Ancient trees reveal last summer hottest in 2 000 years

17 May, 2024 - 00:05 0 Views
Ancient trees reveal last  summer hottest in 2 000 years Italy was one of a number of European countries to experience a prolonged heatwave last summer.

eBusiness Weekly

Clues hidden deep in the trunks of ancient trees have revealed that last summer was the northern hemisphere’s hottest in 2000 years.

Last year had already been confirmed as the world’s warmest on record by a large margin, at least since 1850, due to climate change.

But tree rings, which record temperature information far further back than even Victorian scientific records, now show just how unprecedented last year’s scorching temperatures were.

Researchers say that temperatures last June, July and August were nearly 4C warmer than the coldest summer two millennia ago.

Climate scientists have repeatedly shown that global temperatures have been rising rapidly in recent decades. According to the UN’s climate body, the last time the world was consistently this warm may have been more than 100,000 years ago.

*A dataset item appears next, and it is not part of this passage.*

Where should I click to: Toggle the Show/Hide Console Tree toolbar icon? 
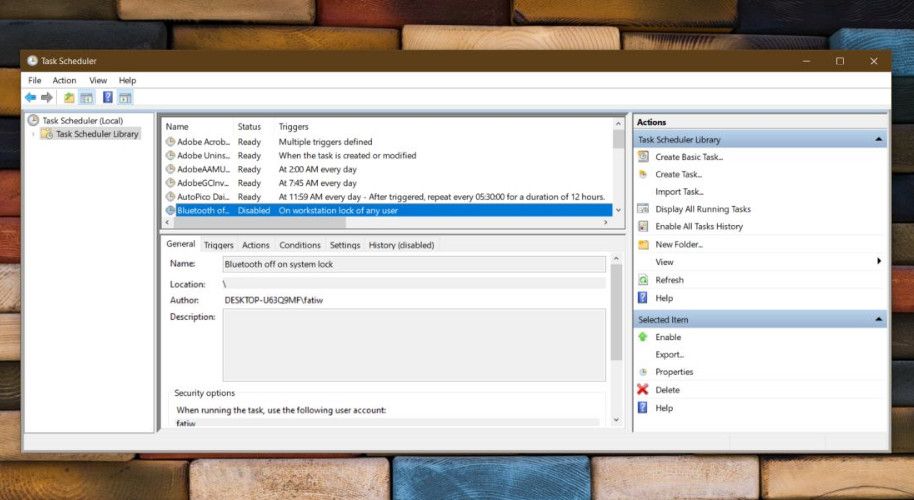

These conclusions come from records like ice cores and deep sea sediments, which can give a good indication of the Earth’s geological past, but cannot pinpoint individual years or even decades far back in time.

For this, tree rings are particularly valuable. They not only show the tree’s age, but also record detailed information about the state of the climate each year as they grow.

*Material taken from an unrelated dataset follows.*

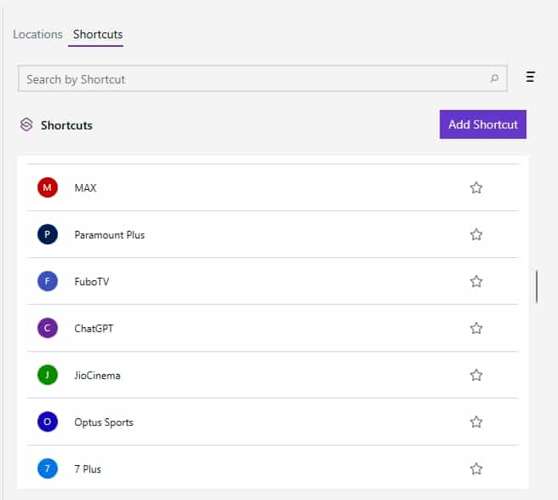Open the Optus Sports shortcut entry
The image size is (558, 500).
coord(273,422)
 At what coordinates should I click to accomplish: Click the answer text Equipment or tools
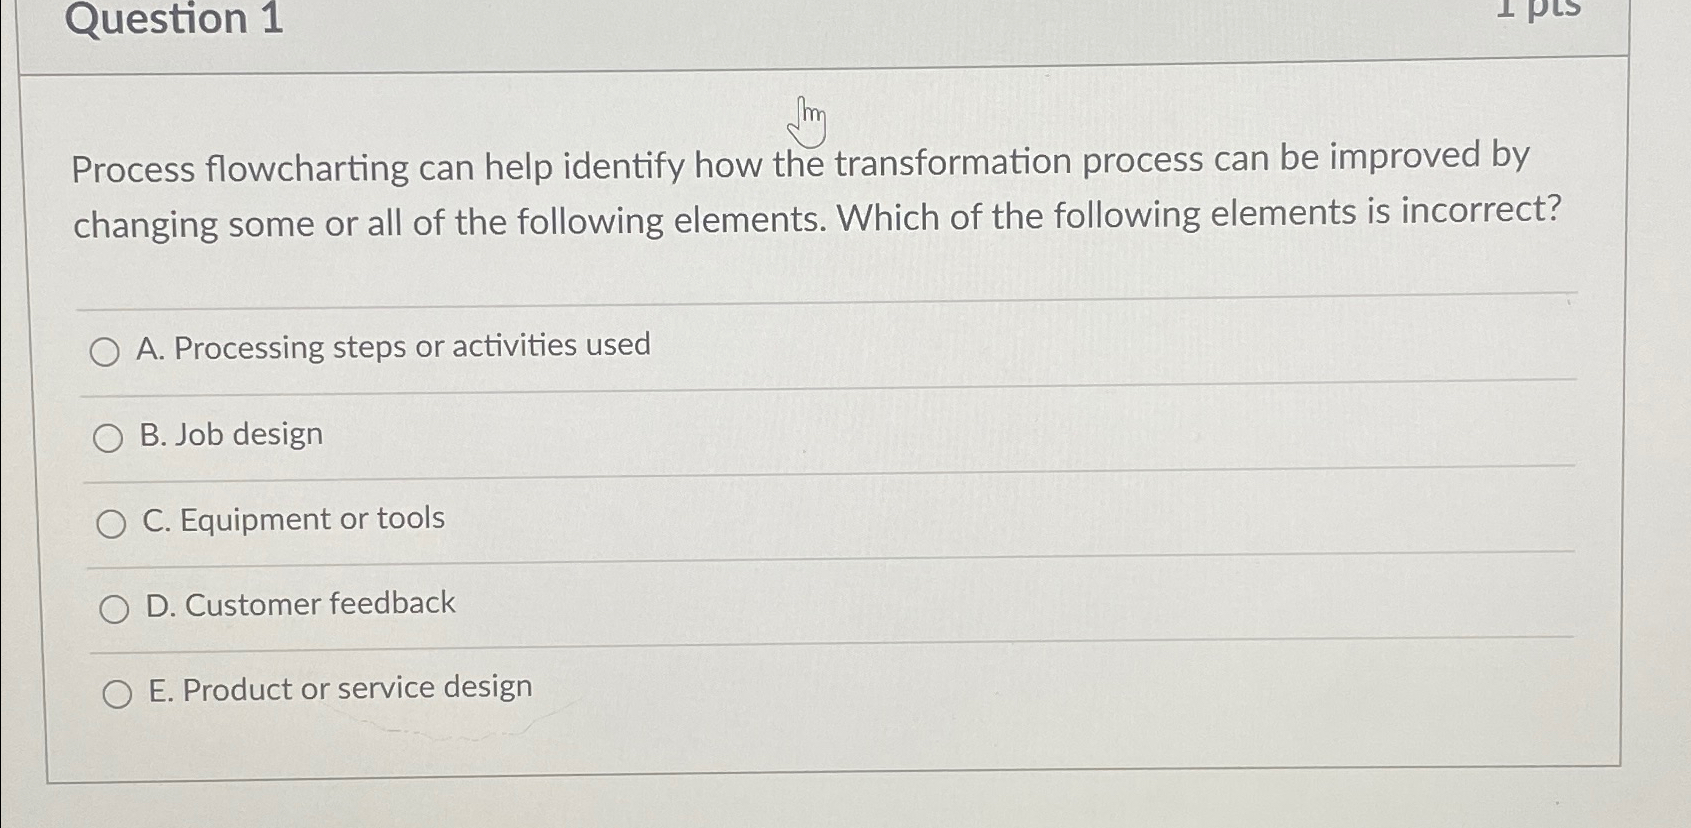click(x=292, y=519)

“That is the beauty of tree ring records,” Ulf Büntgen, professor of environmental systems analysis at the University of Cambridge and co-author of the study, told BBC News.

Scientists looked at living specimens as well as fossils, from the European Alps to the Russian Altai mountains. They focussed on trees living at altitude, where the impact of summer growth would be most clearly felt.

In such places rings are usually wider in warmer years, when there is more growth, and thinner in colder years.

Using the nine longest temperature-sensitive tree ring chronologies, researchers had built a picture of summer temperatures dating back two millennia for the northern part of the world, outside of the tropics.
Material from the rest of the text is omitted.